If you run or book through an operator

Expedition operators have flagged that the new requirements could reshape client pipelines — particularly the experience prerequisite, which narrows who can even apply. Until the bill passes, reputable operators will keep booking under current rules while preparing clients for stricter eligibility down the line. Choosing a well-established, transparent agency matters more than ever; our notes on picking a registered trekking agency in Nepal apply equally to climbing outfitters.

The bigger picture: why now?

Nepal's mountaineering economy is a balancing act. Everest royalties are a meaningful revenue source, yet overcrowding, high-profile accidents and accumulating waste have drawn international criticism. The bill is the government's attempt to answer both pressures at once: protect the brand and safety of the world's highest peak while keeping the climbing sector viable.
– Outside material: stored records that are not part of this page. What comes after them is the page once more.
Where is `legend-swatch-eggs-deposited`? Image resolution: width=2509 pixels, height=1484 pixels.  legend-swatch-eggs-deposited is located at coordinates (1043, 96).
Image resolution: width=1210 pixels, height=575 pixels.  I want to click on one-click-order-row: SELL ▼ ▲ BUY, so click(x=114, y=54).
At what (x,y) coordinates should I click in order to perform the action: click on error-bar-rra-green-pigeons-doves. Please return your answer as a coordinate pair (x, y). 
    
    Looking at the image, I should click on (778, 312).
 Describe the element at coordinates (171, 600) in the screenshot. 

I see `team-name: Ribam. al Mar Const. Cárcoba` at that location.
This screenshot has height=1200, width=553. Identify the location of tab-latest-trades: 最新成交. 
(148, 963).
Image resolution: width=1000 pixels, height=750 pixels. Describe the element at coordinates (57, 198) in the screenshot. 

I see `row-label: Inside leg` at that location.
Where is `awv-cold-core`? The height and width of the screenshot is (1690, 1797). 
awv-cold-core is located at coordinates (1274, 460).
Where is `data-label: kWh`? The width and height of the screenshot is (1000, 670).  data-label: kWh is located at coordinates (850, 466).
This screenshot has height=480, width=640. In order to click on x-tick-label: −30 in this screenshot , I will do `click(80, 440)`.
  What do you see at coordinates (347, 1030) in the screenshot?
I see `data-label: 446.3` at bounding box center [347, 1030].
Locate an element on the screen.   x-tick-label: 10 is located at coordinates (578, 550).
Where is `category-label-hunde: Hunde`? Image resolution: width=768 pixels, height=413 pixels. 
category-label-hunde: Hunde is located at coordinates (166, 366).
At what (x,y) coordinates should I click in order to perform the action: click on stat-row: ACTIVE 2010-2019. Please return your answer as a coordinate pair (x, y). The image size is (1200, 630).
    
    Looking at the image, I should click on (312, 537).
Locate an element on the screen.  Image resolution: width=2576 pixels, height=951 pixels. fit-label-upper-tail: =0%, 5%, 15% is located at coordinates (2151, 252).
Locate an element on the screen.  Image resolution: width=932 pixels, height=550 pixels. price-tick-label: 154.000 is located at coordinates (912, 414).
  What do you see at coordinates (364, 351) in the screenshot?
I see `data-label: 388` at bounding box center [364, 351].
There is also a redistribution angle. Alongside the fee rise, Nepal has been promoting lesser-known mountains — including waiving royalties on a batch of peaks in the remote Karnali and Sudurpaschim provinces for recent seasons — to spread climbers and tourism income beyond the Everest corridor. Whether the experience prerequisite ultimately helps or simply raises the barrier for newcomers is exactly the debate now playing out in parliament.

Bottom line

The Everest tourism bill — the Integrated Tourism Bill 2081 — is real, ambitious and only partly decided. The fee you will actually pay rose in September 2025 under separate regulations. The dramatic 7,000m rule, the health-certificate net and the consolidated environmental fund are written into a bill that cleared Nepal's upper house in February 2026 but still needs the lower house and the President. Plan around the rules in force today, watch the bill's progress, and treat any "new law" headline with the same scrutiny you would give a summit-day weather forecast.

Sources

Frequently asked questions

What is the Everest tourism bill?
It is the popular name for Nepal's Integrated Tourism Bill 2081, a draft law that overhauls mountaineering and tourism rules. Its best-known clause would force Everest aspirants to first summit a 7,000m peak inside Nepal.
Is the Everest tourism bill now law?
Not fully. The National Assembly (upper house) passed it in February 2026, but it still needs the House of Representatives and presidential assent before it takes effect, so its new clauses do not yet apply.
Does the bill change the Everest permit fee?
The headline fee rise to USD 15,000 for spring came through revised regulations in September 2025, separate from this bill. The bill mainly consolidates environmental fees and tightens eligibility and safety rules (as of September 2025).
Do I need to climb a 7,000m peak before Everest now?
Not for the spring 2026 season. The 7,000m-in-Nepal prerequisite sits inside this bill, which is unfinished, so the Department of Tourism is not yet enforcing it on permit applicants.
Does the Everest tourism bill affect Base Camp trekkers?
Largely no. The bill targets people climbing above Base Camp. Trekkers to Everest Base Camp still follow separate Sagarmatha National Park and local municipality permit rules.
Why is Nepal introducing this bill?
Officials cite overcrowding, climber safety, support for high-altitude workers and protecting the Himalayan environment, including better waste management and a proposed welfare fund.
Will guides have to be Nepali under the bill?
The draft leans toward Nepal-licensed mountain guides for the high peaks, but because the bill is not yet law the exact wording and enforcement could still change before it passes.
Where can I read the actual fees and rules in force today?
Our Everest permit and climbing-rules guides list the fees and ratios already being charged. Treat anything tied only to this bill as proposed until parliament finishes it.